Suspect opens fire on deputies, is fatally shot

On home confinement in a felony child abuse case, Jonben man first holds an officer hostage, flees

— A Jonben man was fatally shot by law enforcement officials Friday after allegedly holding his home confinement officer hostage at gunpoint and opening fire on deputies, Raleigh County Sheriff Steve Tanner reported.

Charles Warren Wickline, 46, was apparently distraught about returning to jail after allegedly violating his court-ordered home confinement, according to officials.

Wickline was on home confinement as a condition of his bail on a felony charge of child abuse resulting in death from July 2012.

A county home confinement officer went to Wickline’s house on Bacontown Road Thursday evening to investigate a violation of Wickline’s home confinement conditions, said officials.

Home confinement officers are armed but may not make arrests outside of the home confinement system.

Officials said Wickline invited the officer into the house and pulled a gun on him.

“It would’ve been suicidal (for the officer) to reach for his gun,” said Tanner. “(Wickline) held the home confinement officer at gunpoint until he could get on a four-wheeler and flee the area.”

The HC officer notified officials, and several Raleigh County sheriff’s deputies came to Willabet Hollow Road to locate Wickline, who had fled through his backyard into a wooded area in Jonben, officials reported.

Deputies discovered Wickline approximately 10 hours later, around 5 a.m., lying on the ground and hidden behind a tree stump.

Deputies were unable to see Wickline’s hands, which he kept underneath him, officials said.

Wickline reportedly kept telling deputies that he would not go to prison.

According to civilian witnesses, deputies repeatedly negotiated with Wickline, encouraging him to show his hands and to surrender, said Tanner.

The morning was still dark, and the police couldn’t see whether Wickline had a weapon, said officials.

One deputy was able to get close enough to use a Taser, but since Wickline was already on the ground, the deputy was unable to change Wickline’s position in order to search for a gun.

After the voltage stopped, Wickline pulled a .45/410 pistol from underneath his body and fired a shot at the deputy who had used the Taser.

The shot missed the deputy, said Tanner. Another deputy returned fire, hitting Wickline in the chest.

“When he (Wickline) was struck, he was incapacitated,” Tanner reported. “(The deputies) removed the gun and immediately started CPR. A neighbor who was a paramedic ran out and assisted with CPR. They did CPR for 10 minutes until an ambulance arrived.”

Paramedics from the ambulance company continued CPR but were unable to revive Wickline, said Tanner. He was pronounced dead at the scene.

Tanner declined to identify the deputies but said they are veteran officers whose actions he fully expects to be validated by an internal investigation.

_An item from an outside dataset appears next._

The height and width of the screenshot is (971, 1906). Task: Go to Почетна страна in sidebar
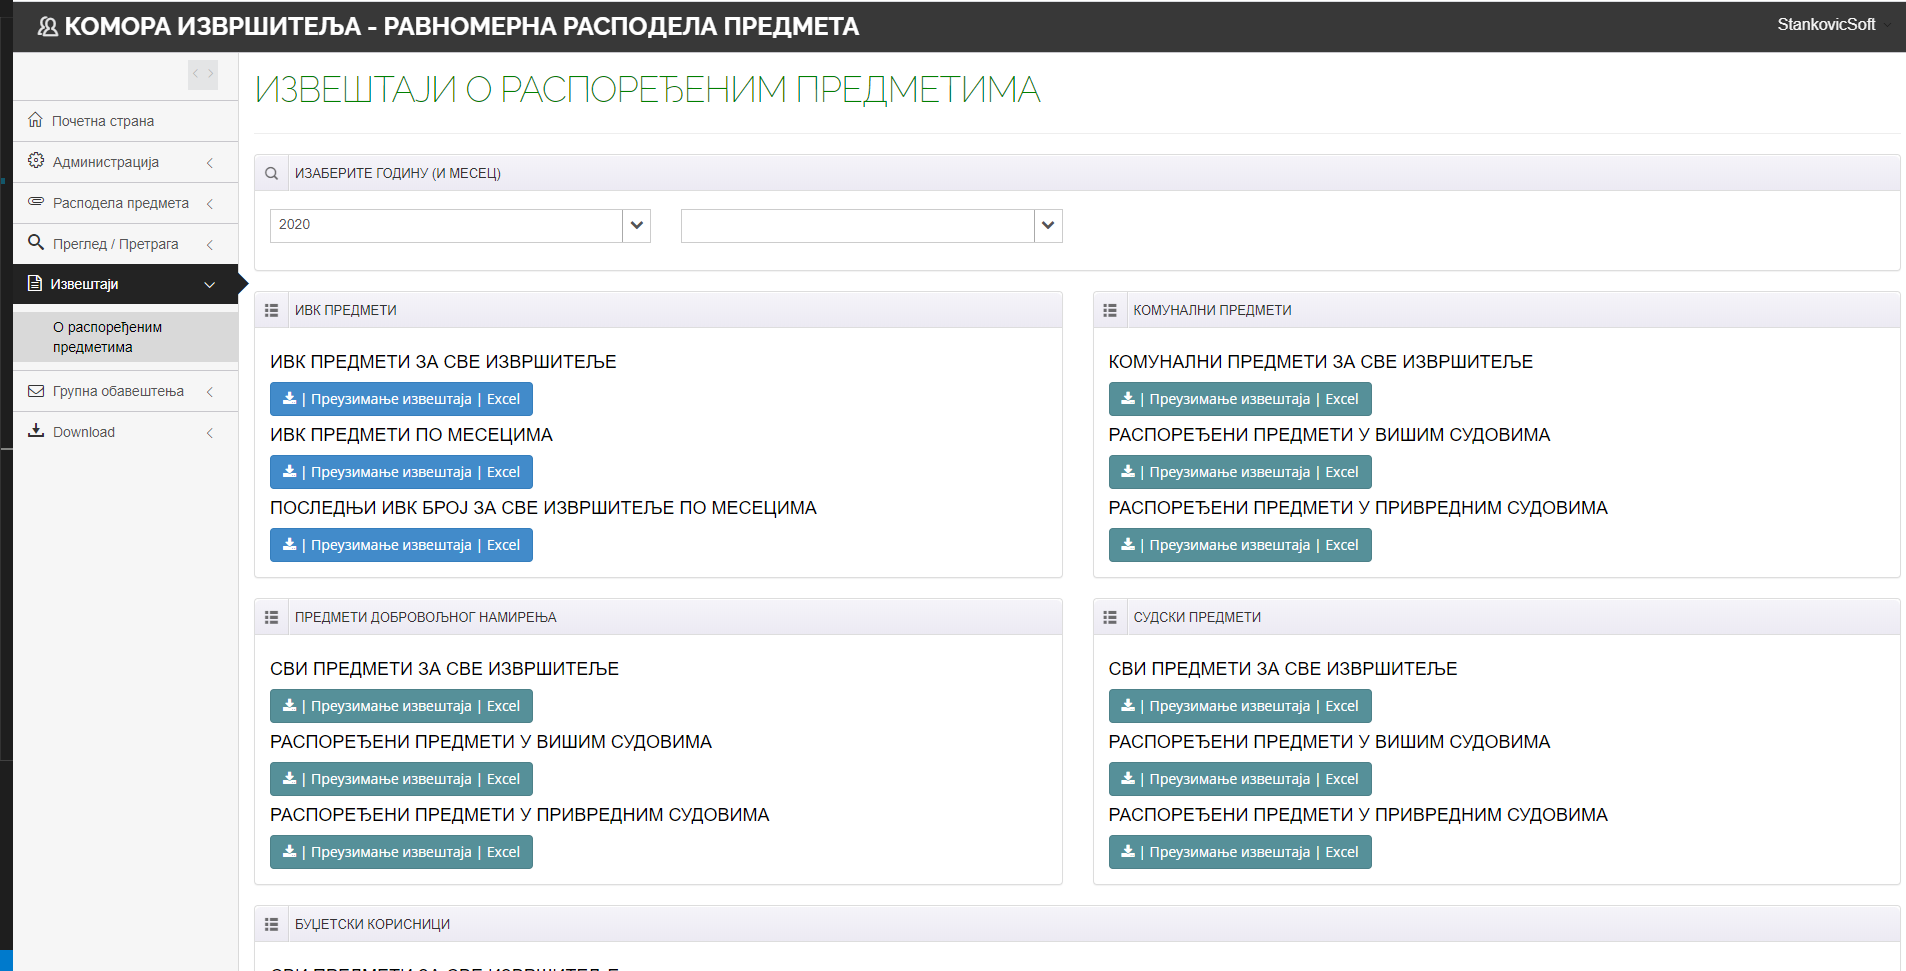point(103,121)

“They used every trick and gimmick they had to take him into custody without harming him,” said Tanner. “They put themselves in harm’s way getting close enough to use a Taser, so I have nothing but admiration and respect for everything they did to try to protect him.

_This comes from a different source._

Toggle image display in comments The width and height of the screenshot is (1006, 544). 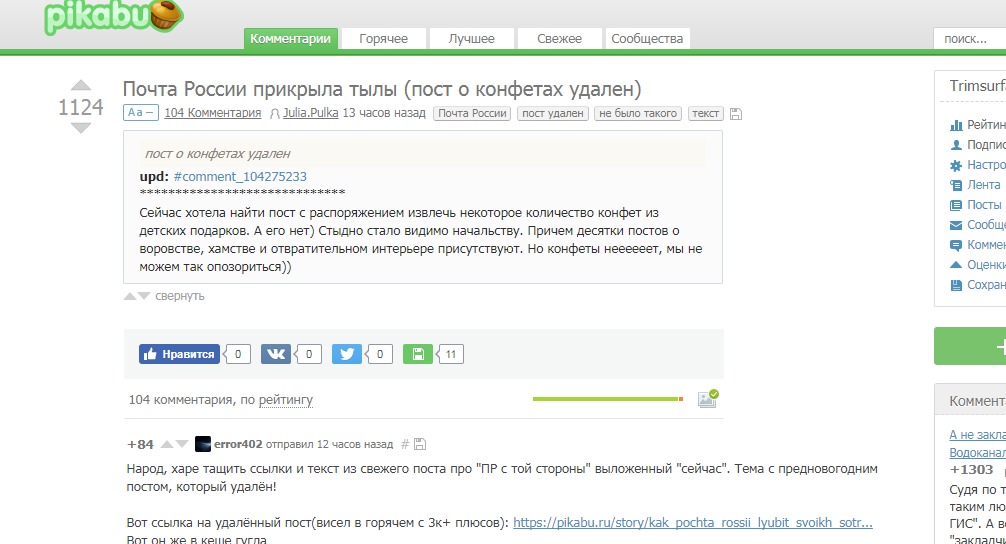pyautogui.click(x=707, y=399)

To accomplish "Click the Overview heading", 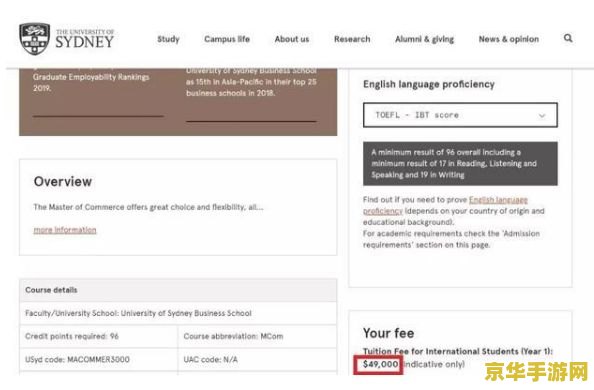I will 63,182.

“It wasn’t until he literally shot at them that they returned fire.”

He added the deputies’ actions don’t warrant a suspension from duty but that they will receive psychological evaluations before returning to work.

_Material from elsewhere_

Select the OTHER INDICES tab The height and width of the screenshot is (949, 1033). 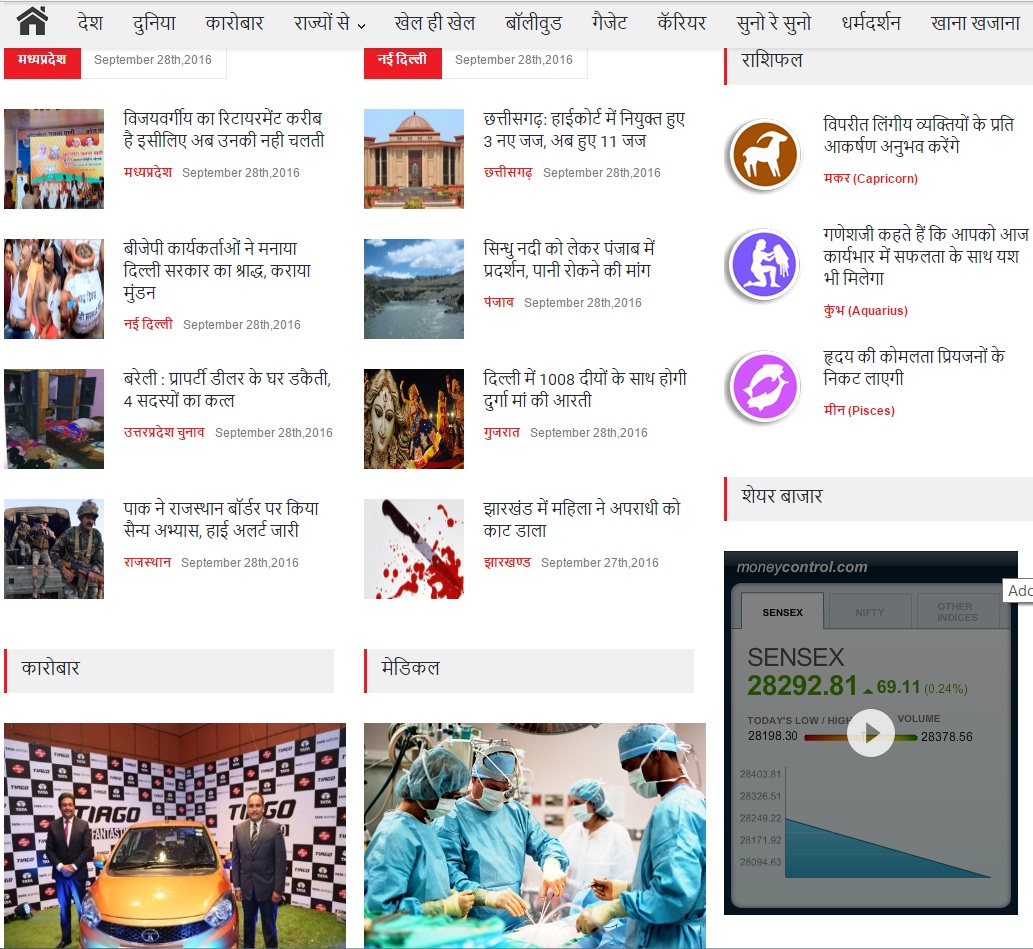(x=955, y=611)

“When you have compassionate, professional, decent people and they are forced to take a life, it has a tremendous impact,” said Tanner. “So we do have to make sure they are capable of returning to work.”

 According to Tanner, Wickline had backed his vehicle over a 13-month-old child of a relative in July 2012.

Tanner said Wickline was charged with child neglect resulting in death, a felony, because he was baby-sitting the boy at the time of the incident.

“We’re not saying he did it intentionally,” Tanner stated Friday. “We had evidence making us believe that while it was accidental in nature, he had a certain responsibility and did not show due care.”

Tanner added that deputies suspected Wickline, who had a lengthy criminal record prior to his death, was impaired by substances at the time he ran over the child.